Not only that but they tied Son down to an extended deal. Keeping the band together.
PL Player of the Month:
🥇 Heung-min Son
🥈 Harry Kane
— B/R Football (@brfootball) November 13, 2020
In the equivalent of your daughter lurching from dating an Essex lad to settling down with a studious professor, Spurs swapped Harry Redknapp for Andre Villas-Boas in the summer of 2012.
The Portuguese manager, who always had the air of a supply teacher, had plenty to prove after being spat out by Roman Abramovich the previous year. His transfer dealings in his first season represented a solid start.
Despite the loss of Luka Modric and Rafael van der Vaart, Villas-Boas managed to recruit Hugo Lloris, Jan Vertonghen and Mousa Dembele, who would all become White Hart Lane stalwarts. While the purchase of Clint Dempsey was less successful, it is worth remembering the USA international was an excellent Premier League performer at the time and Spurs did well to get him.
Even though the team became reliant on the magic of Gareth Bale, this summer transfer window should be considered a success on balance.

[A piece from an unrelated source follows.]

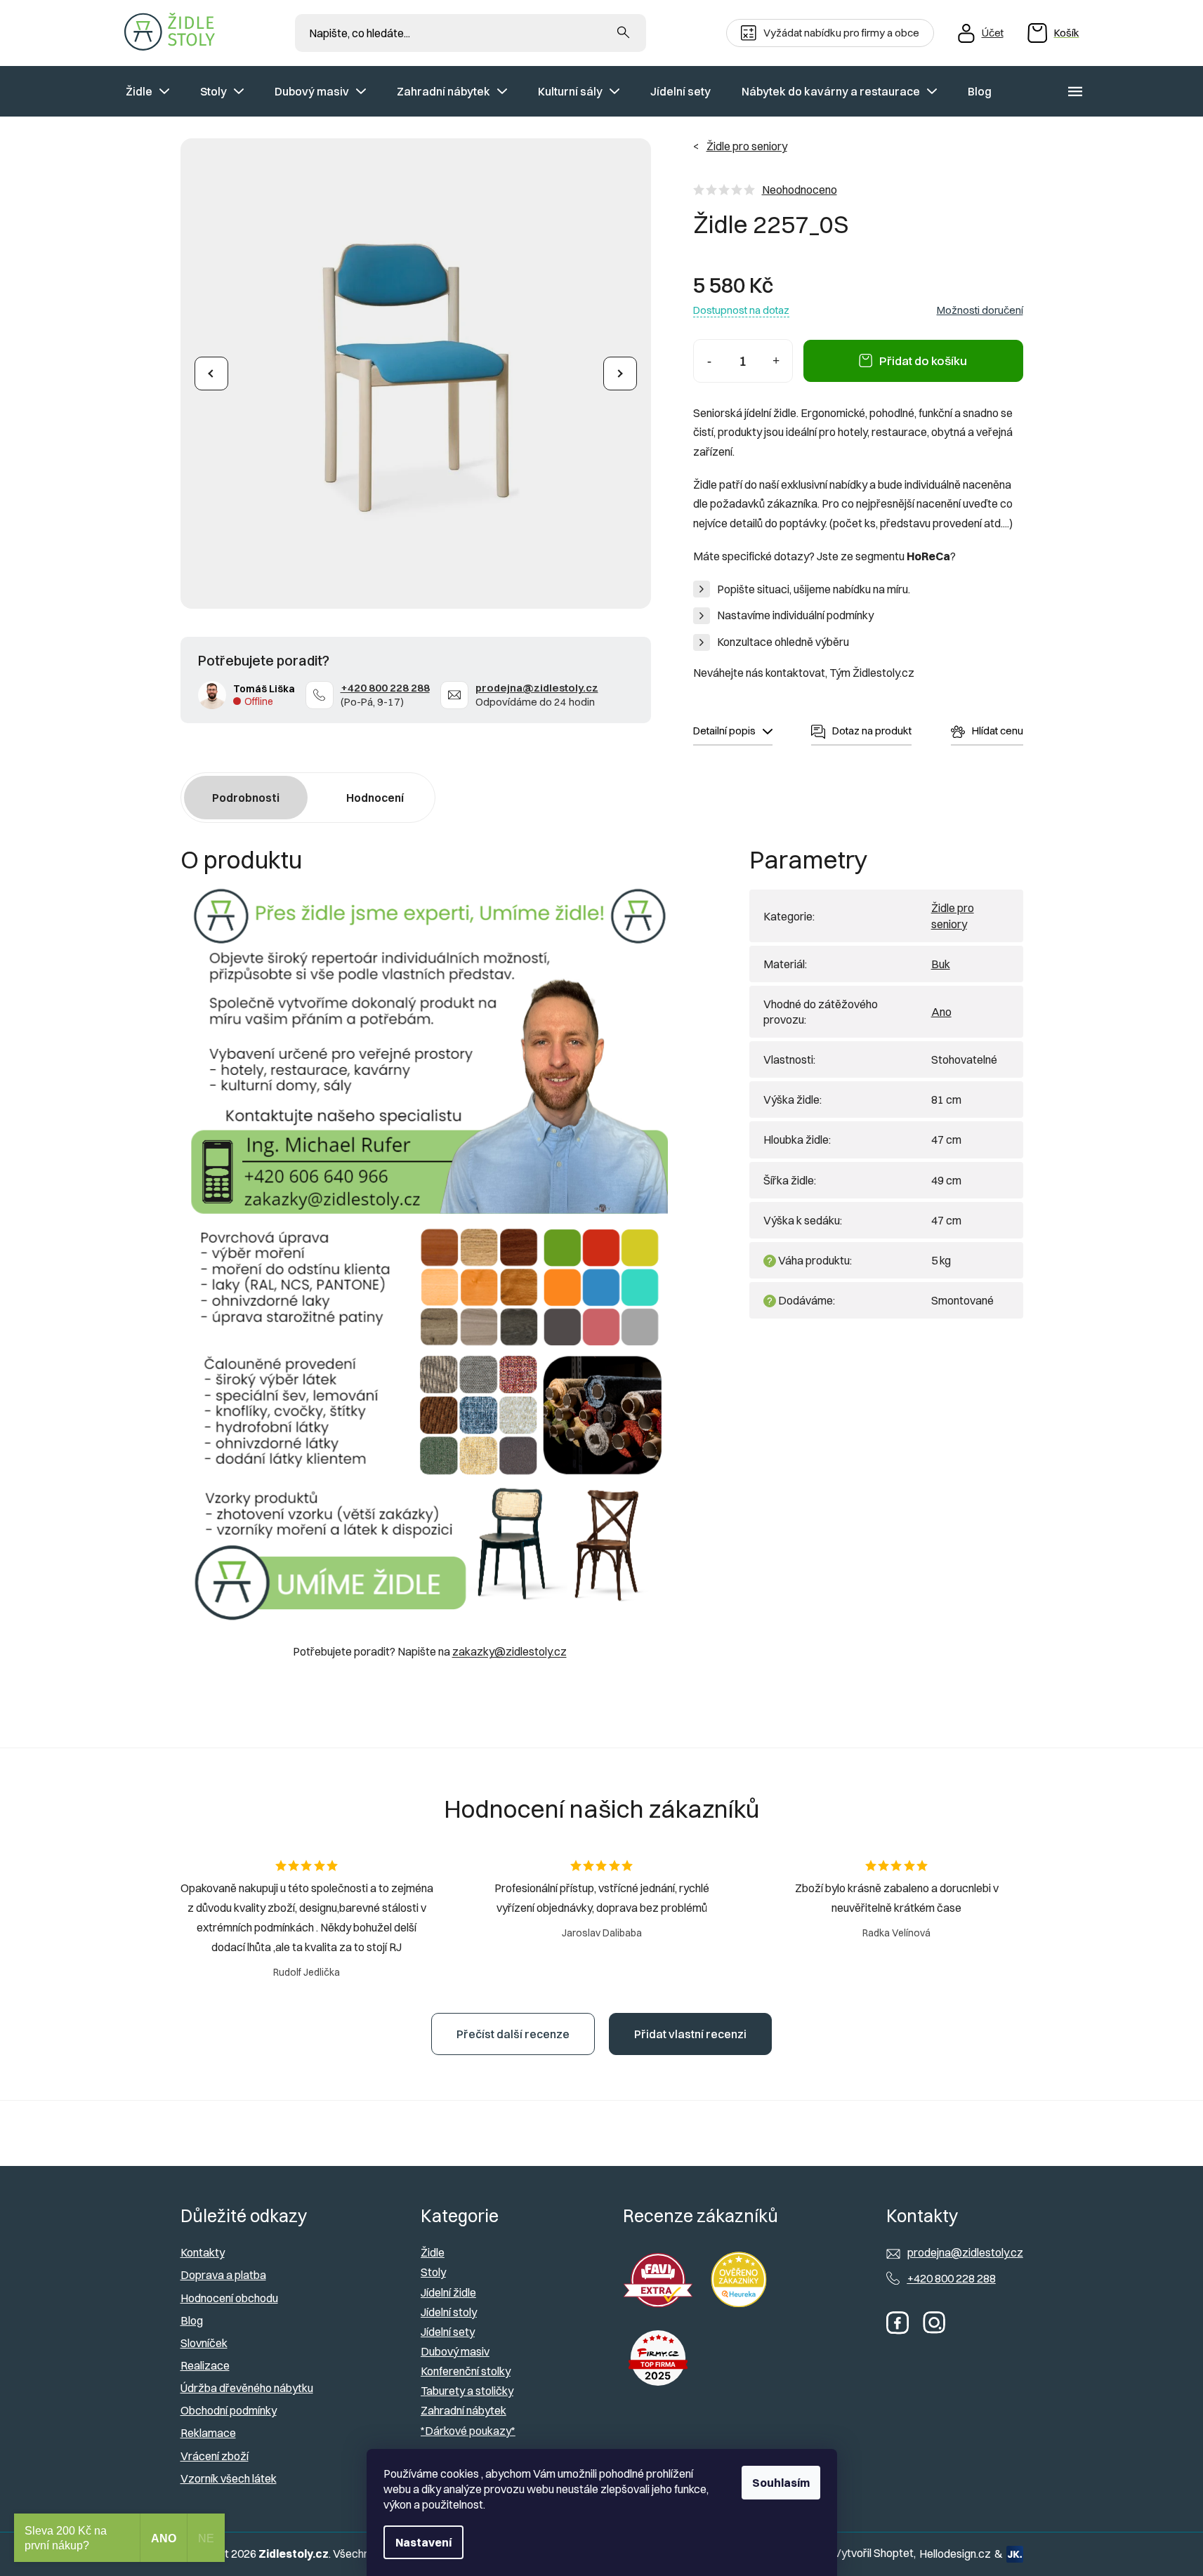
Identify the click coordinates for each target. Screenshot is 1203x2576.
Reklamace (208, 2433)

The actions of Tottenham in the 2015 transfer window should be the prime example of how to remould your underperforming squad.
Out went *takes breath* Soldado, Paulinho, Aaron Lennon, Capoue, Chiriches, Stambouli, Lewis Holtby, Friedel, Adebayor and Younes Kaboul. The clear-out was more ruthless than Alan Sugar with a boardroom of incompetent Apprentice candidates and an itchy trigger finger.
Spurs continued their trend of signing roughly three good and two bad players. However, the signings of Kevin Wimmer and Clinton N’Jie are more than overshadowed by the arrivals of Son Heung-min, Toby Alderweireld and Kieran Trippier.
For the first time in years it seemed as if Spurs had cracked the transfer market by signing young players with resale value who could grow with the club.
Therefore, as the catalyst for Tottenham’s best season in generations at the time, 2015 is the clear winner in this list.